The highlight though was the temple complex surrounded by sky scrapers. Various temples dedicated to different deities adourned with sculptures, paintings and gold.
We took a quick detour to the ghenghis Khan statue. 30m of stainless steel…the pictures can explain it better than me.
The next stop on our trip was Darkhan, the second biggest city. This was a mere stop off on the way to the Russian border.
We were told about a temple, not far from the city called Amarbayasgalant (very isolated and beautiful in the hills). The first section of the road was perfect Tarmac.
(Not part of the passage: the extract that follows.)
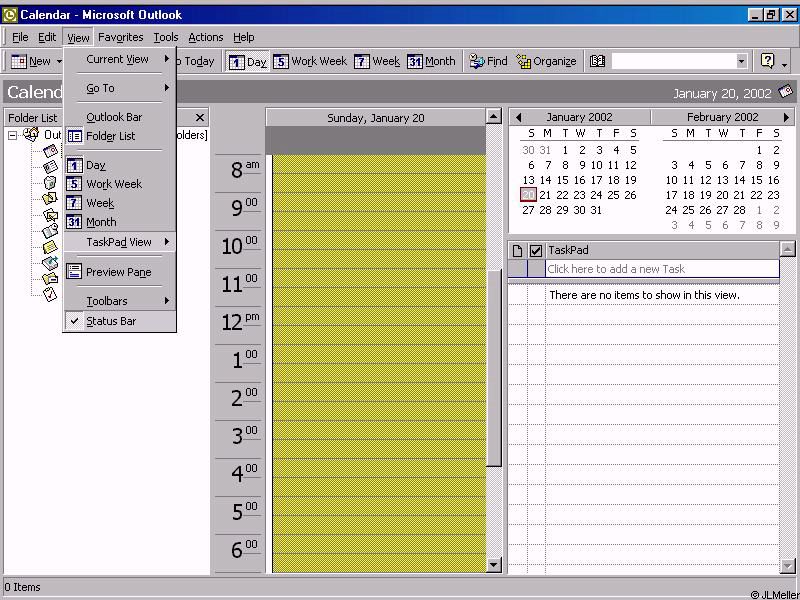Image resolution: width=800 pixels, height=600 pixels.
Task: Open the Organize tool in the toolbar
Action: coord(546,61)
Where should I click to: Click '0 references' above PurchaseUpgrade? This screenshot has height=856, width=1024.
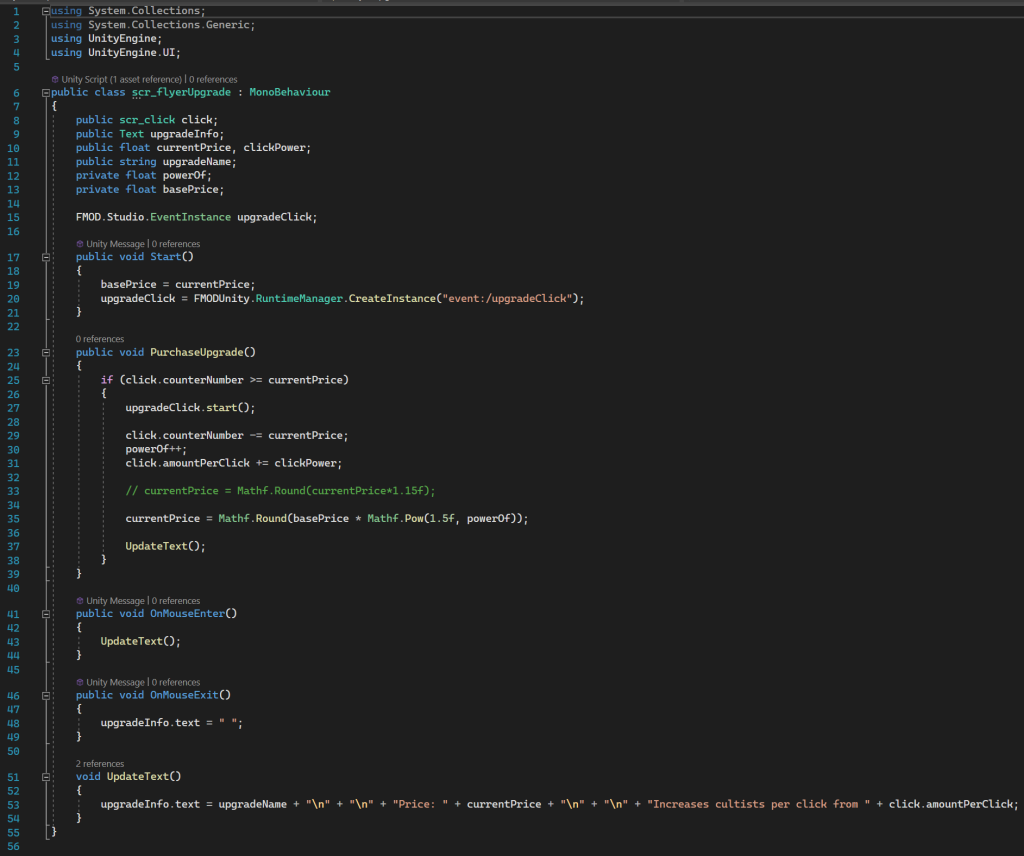point(100,339)
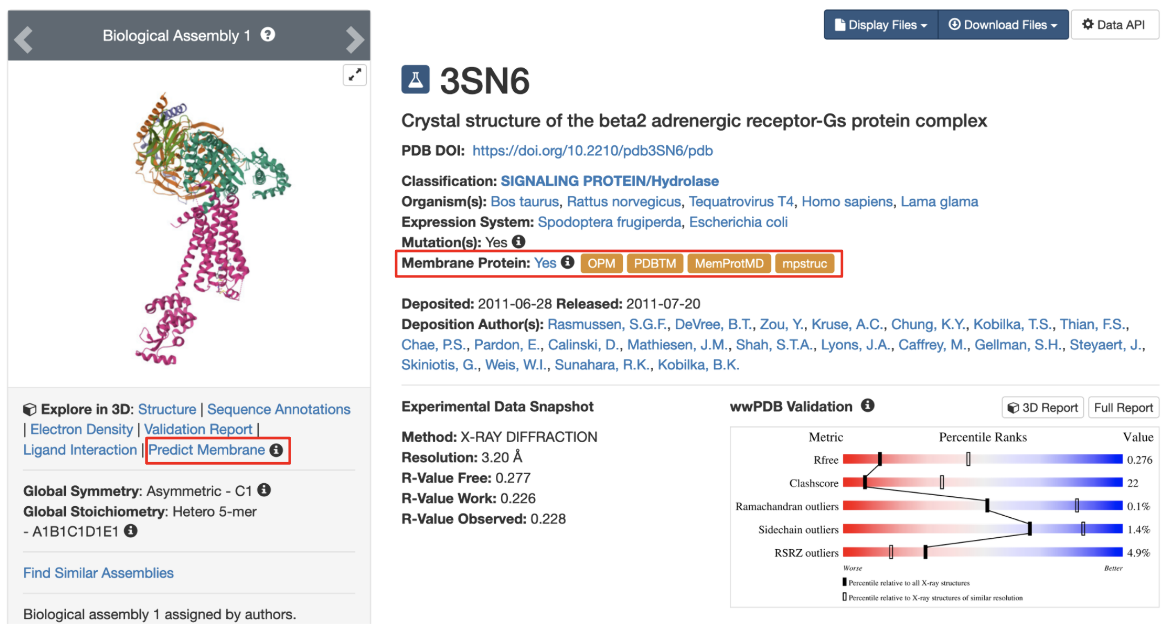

Unfortunately the car had become accustomed to dirt track and decided to revolt. As we sped up to overtake we heard a huge bang. We first thought it was a puncture, but Mongolian car troubles are never that simple. Turns out the rear differential had exploded, literally. We nursed her back to town in order to find a mechanic. Alas the diagnosis was blatantly obvious and off came the prop shaft, differential and some other bits.
Now 2WD we continued to the temple. This was some of the toughest off roading of the whole trip with snow, deep mud and rough tracks. Luckily she remained hard as nails and made it (90% of the way). We reached a small river and decided that we couldn’t go over it; couldn’t go around it; and couldn’t go through it (mum will get that reference). We therefore decided to disembark and trek the final kilometres to the temple.
The temple was beautiful but utterly deserted. We admired it from the outside and from a view point up the hill.
And now we make our way to the border. Beautiful country and I’ll be sure to return one day.